I wanted to start this post off by putting things into perspective.
Released from hospital: 12 days ago
Been home: 9 days
So I'm still freshly out of a very intense chemo treatment to stop my autoimmune disease. As I was taught by the transplant support group, this recovery is not linear. It is not similar to having surgery and seeing gradual improvements every day. A very few lucky individuals have experienced this, but it is not the norm.
The norm is: lots of ups and downs, good days and bad days, progress and regression. One day I may complete all my PT and exercises, have good energy/appetite and the next day I sleep 15 hours of the day and experience severe nerve pain. I have destroyed my faulty immune system and asked it to rebuild, this is not an easy task.
The first week has been harder than I anticipated. While I knew of the possibility of old symptoms coming back I wasn't expecting all of them my first week home. Numbness, weakness and nerve pain decided to come back with a vengeance. I am going to request a half dose of IVIG next week.
The clot pain has gotten much better. They did say it can take the body up to four weeks for the body to dissolve a clot, and we are just about there.
My brother was here last week to help out, thank goodness. This made my transition home so much easier. He accompanied me on my daily walks around the block in addition to doing everything else under the sun for me: laundry, meals, dishes, unpacking, making the bed, trash duty.
The regimen here is strict. Sponges in the dishwasher each night, all hand towels rotated daily. Daily Lysol wipe down of counters and all things fingers touch. I cannot take out the trash. My diet is a neutropenic diet, which is strict very different from my pre-transplant diet (Paleo = lots of meat and fresh veggies). Also, I wash my hands after I do just about anything, which leads to needing a lot of lotion-so dry! Shout out to Eleni on the Coconut Oil recommendation!

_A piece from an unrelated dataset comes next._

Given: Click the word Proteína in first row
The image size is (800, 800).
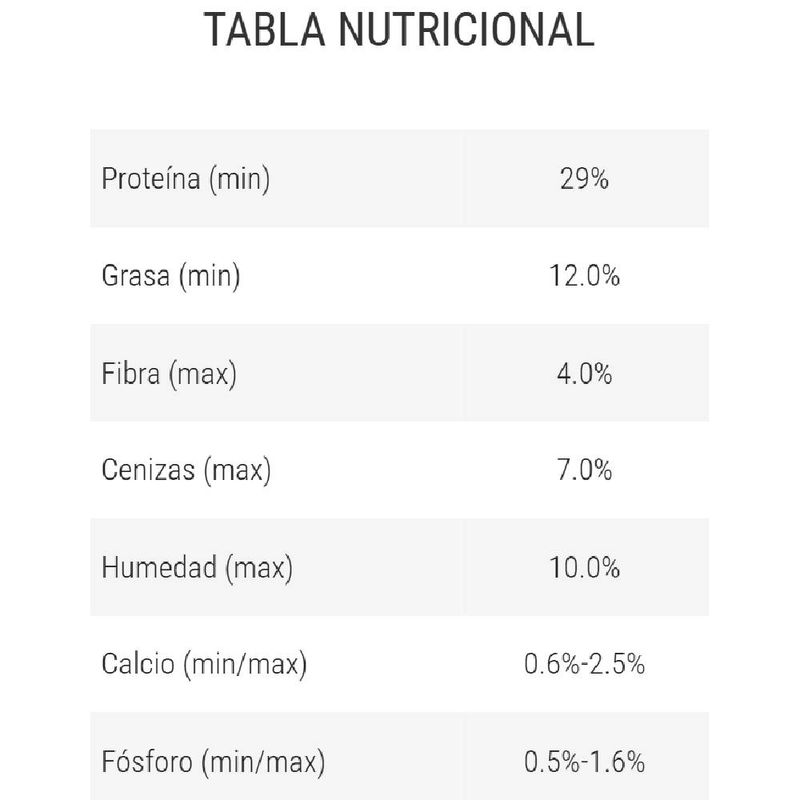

My sweet boy Duke is not yet home either do to the strict rules around pets. I hope to have him home in a week or so as I get stronger and have more energy. I haven't seen my pup since July 9. Thank you Jodie and Ken for giving him a loving home for the time being.
I have to get labs weekly for the first month. We went last Monday very early before the crowds. Most labs came back in good ranges, but they will likely drop quite severely in today's labs. Once the numbers drop I have to be very careful not to catch infection. Sepsis/septic shock is a real danger for us transplant patients. It is why I am a soap, hand sanitizer, gloves, Lysol wipe, face mask ninja these days.
Germs = the enemy!
I'm riding the exercise bike daily, walking laps around the block and doing the take home PT I was given from the hospital. Naps are a regular thing, anywhere from 2-4 hours each day. If I happen to sleep really well a particular night I can get away with a one hour nap.
A home health nurse will come to assess me and assign a physical therapist to begin arriving. I am excited about this. I am a huge advocate for PT.
I'm practicing patience which is very difficult for me. Those that know me know I want to be everywhere and doing everything on my own. It is not to be right now.
I made a promise to myself to see this through and not take a day for granted if I was given this treatment. So while it may be frustrating, I will stick to my schedule and work hard to get my strength back, as much as my body will let me.
Thanks for the calls, texts, emails, dinner drops offs, cards....they really do brighten my day. I may not be up for chatting most days.....but it doesn't mean your message didn't make me smile. I have an amazing support group of people cheering me on.....it really DOES push me on the days I tell myself "I don't wanna!".... (yes three year old Steph has visited).
my reminder of my supporters!
VISITS: I will likely be up for visitors in the coming weeks. Just please understand the rules for visitation:
1. You have not been near anyone with or had yourself a cough, cold or infection in the last 30 days.
2. You will be asked to wear a mask and use hand sanitizer upon entering.
3. There will be no hugs or handshakes hello.
It is very important that I not catch an infection in the first three months.
Considering timing of release I'd say I'm doing pretty good and things seems to be going as expected.